== Pointing records for text and elements ==

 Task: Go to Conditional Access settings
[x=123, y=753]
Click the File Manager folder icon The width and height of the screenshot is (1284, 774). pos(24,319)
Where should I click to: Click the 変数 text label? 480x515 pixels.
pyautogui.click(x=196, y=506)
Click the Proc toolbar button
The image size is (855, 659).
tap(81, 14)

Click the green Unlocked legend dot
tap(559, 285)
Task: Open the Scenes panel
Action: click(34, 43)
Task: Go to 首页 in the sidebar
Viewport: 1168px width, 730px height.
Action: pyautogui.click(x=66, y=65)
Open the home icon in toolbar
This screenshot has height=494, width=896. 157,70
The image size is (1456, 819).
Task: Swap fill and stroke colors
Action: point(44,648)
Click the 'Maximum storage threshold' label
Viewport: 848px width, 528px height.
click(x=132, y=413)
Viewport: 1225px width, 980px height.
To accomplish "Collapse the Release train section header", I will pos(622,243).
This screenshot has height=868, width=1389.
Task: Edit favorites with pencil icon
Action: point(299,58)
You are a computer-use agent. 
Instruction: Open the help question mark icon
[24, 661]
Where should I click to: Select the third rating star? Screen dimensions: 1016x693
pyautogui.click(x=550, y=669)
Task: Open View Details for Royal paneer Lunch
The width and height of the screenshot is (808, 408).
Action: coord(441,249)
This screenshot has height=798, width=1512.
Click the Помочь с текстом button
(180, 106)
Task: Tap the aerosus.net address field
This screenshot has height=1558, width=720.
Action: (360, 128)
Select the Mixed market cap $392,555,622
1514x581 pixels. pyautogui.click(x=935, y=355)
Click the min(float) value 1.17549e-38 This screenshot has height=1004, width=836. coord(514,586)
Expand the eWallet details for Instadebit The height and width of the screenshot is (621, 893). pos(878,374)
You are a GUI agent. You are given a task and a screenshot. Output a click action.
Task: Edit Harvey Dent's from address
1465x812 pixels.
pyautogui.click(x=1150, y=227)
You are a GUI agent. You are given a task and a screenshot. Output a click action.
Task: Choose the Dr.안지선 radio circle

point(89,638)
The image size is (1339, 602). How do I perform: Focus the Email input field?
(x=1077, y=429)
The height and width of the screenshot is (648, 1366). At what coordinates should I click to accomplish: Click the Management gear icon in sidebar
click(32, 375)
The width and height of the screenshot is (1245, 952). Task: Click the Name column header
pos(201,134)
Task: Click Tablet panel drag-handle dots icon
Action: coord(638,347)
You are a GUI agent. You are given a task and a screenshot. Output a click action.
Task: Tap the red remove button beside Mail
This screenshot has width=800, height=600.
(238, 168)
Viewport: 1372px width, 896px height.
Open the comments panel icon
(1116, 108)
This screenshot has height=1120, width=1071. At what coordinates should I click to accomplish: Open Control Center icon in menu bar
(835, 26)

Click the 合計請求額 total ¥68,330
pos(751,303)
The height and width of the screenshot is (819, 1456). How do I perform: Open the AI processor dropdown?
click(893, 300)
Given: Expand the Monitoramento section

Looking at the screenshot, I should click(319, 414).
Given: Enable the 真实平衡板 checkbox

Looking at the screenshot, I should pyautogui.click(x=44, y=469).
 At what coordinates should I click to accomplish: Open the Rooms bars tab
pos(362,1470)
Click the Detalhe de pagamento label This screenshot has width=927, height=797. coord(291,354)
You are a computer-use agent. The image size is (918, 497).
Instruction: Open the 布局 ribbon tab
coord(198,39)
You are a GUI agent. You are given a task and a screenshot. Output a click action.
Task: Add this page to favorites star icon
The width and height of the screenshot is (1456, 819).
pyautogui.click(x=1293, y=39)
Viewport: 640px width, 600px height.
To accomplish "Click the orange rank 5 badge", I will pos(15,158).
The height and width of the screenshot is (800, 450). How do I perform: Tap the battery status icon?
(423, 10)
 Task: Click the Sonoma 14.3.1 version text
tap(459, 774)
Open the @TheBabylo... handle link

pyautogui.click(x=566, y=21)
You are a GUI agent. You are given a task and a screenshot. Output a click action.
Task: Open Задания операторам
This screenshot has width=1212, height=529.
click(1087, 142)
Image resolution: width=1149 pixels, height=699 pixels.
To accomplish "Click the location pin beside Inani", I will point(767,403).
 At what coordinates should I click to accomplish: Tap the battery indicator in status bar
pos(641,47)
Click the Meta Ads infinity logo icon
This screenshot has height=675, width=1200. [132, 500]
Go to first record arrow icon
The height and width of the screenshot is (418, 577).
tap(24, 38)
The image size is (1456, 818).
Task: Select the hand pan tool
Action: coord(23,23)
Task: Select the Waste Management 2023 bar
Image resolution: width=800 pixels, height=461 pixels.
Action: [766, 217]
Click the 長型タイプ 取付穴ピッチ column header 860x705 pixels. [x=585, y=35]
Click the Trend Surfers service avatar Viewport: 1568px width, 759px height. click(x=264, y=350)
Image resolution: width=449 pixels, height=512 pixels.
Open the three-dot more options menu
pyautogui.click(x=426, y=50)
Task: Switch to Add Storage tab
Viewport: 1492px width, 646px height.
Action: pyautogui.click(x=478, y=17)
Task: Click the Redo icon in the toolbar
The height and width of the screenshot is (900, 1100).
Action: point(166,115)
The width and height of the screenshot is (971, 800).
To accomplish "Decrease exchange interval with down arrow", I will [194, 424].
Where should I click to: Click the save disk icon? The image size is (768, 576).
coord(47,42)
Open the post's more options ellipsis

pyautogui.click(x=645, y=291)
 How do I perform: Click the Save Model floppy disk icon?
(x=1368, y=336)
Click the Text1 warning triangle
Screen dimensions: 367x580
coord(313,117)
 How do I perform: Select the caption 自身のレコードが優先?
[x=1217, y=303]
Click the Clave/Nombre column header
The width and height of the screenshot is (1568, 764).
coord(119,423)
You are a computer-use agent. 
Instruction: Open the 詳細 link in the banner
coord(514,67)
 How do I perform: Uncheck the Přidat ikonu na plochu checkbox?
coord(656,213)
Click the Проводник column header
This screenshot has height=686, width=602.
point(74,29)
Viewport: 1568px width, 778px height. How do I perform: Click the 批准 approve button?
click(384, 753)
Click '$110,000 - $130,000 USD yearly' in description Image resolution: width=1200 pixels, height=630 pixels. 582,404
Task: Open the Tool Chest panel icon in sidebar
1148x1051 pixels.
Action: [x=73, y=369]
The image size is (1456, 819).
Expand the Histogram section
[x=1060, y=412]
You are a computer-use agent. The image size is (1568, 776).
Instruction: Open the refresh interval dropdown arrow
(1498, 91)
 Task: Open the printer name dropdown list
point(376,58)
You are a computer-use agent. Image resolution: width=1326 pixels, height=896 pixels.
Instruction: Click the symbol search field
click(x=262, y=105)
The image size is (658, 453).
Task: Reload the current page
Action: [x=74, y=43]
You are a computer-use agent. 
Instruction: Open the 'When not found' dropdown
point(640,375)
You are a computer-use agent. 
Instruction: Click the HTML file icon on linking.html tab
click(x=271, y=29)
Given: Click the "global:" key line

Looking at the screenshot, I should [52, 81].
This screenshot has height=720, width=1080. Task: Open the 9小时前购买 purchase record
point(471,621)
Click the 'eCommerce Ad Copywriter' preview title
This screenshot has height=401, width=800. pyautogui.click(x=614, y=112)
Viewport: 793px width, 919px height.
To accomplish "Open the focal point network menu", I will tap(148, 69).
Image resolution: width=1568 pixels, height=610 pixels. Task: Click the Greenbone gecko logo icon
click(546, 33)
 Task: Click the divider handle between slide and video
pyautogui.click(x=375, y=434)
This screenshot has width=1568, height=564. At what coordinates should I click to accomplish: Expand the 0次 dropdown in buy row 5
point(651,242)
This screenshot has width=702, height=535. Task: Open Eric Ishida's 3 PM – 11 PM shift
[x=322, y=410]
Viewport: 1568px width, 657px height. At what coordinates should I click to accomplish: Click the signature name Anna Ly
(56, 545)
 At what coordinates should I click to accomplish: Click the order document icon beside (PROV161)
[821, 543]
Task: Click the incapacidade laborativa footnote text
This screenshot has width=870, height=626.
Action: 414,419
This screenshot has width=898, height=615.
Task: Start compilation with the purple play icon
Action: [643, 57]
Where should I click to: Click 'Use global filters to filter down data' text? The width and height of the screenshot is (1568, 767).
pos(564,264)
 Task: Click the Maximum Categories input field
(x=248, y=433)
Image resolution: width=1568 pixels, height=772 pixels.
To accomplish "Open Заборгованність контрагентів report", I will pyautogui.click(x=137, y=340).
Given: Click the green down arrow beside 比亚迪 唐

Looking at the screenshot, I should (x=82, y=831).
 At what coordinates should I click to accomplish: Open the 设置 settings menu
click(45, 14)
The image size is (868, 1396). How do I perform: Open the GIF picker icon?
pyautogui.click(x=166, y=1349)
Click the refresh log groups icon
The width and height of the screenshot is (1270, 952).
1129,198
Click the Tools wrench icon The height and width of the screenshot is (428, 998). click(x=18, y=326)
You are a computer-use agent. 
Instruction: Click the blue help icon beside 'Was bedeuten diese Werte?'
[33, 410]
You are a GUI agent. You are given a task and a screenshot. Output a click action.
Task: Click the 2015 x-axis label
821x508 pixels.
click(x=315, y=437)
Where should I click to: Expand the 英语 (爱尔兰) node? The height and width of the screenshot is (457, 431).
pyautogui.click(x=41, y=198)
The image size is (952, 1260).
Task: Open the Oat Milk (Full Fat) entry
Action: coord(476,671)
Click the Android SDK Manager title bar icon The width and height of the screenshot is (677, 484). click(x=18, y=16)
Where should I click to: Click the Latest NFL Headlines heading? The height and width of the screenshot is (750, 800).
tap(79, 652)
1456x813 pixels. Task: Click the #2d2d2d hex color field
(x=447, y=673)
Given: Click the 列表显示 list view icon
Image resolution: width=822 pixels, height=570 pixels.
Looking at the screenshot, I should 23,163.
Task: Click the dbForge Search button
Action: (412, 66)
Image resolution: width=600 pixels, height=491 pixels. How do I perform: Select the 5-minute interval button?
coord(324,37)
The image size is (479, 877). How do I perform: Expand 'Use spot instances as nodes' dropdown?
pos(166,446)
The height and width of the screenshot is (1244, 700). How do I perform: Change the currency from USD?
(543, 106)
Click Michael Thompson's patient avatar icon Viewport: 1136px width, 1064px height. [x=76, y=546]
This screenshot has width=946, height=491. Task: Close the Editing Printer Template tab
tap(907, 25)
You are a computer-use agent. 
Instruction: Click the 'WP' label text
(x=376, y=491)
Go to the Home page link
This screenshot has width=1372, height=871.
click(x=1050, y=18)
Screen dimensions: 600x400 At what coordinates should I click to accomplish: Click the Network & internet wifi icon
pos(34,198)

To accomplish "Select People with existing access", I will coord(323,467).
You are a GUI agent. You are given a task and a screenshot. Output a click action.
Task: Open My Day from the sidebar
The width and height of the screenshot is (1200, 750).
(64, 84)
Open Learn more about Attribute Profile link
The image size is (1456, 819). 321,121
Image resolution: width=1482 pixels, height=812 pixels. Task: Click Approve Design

== DIRECTIONS FOR THIS TASK ==
Repeat the records word for word, from the line with "This screenshot has height=720, width=1080." to the line with "pyautogui.click(x=375, y=434)", including both of those lines.

== COMPLETE RESPONSE ==
This screenshot has height=720, width=1080. Task: Open the 9小时前购买 purchase record
point(471,621)
Click the 'eCommerce Ad Copywriter' preview title
This screenshot has height=401, width=800. pyautogui.click(x=614, y=112)
Viewport: 793px width, 919px height.
To accomplish "Open the focal point network menu", I will tap(148, 69).
Image resolution: width=1568 pixels, height=610 pixels. Task: Click the Greenbone gecko logo icon
click(546, 33)
 Task: Click the divider handle between slide and video
pyautogui.click(x=375, y=434)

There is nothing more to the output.